▶ _Provided material_
-- Start --

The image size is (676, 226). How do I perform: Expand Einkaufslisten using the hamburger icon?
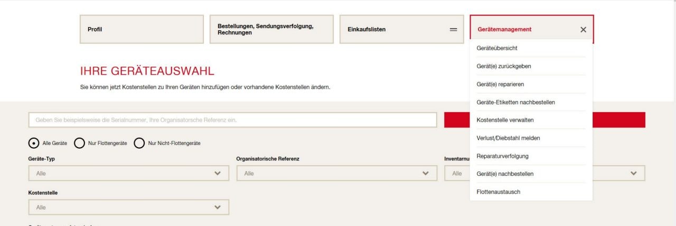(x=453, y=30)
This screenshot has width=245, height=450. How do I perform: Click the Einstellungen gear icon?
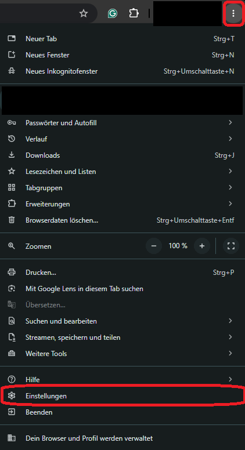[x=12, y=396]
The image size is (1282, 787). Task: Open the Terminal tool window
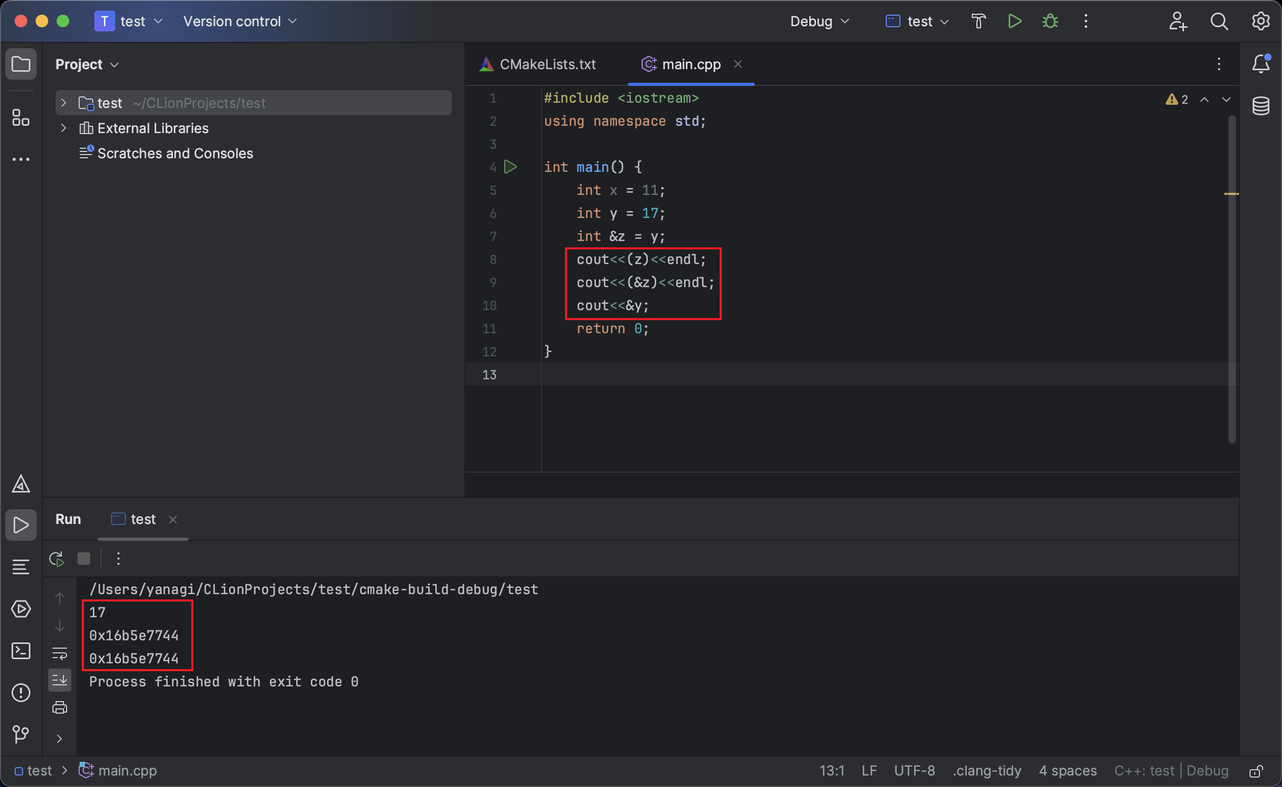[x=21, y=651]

-- End --
-- Start --

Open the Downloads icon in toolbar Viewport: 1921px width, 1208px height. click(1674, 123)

-- End --

▶ _Task objective_
Starting at the line that has "The image size is (1282, 787)." and stopping after the line that has "[x=21, y=651]", copy those lines word for word, leaving out the pictures.

▶ _Written response_
The image size is (1282, 787). Task: Open the Terminal tool window
[x=21, y=651]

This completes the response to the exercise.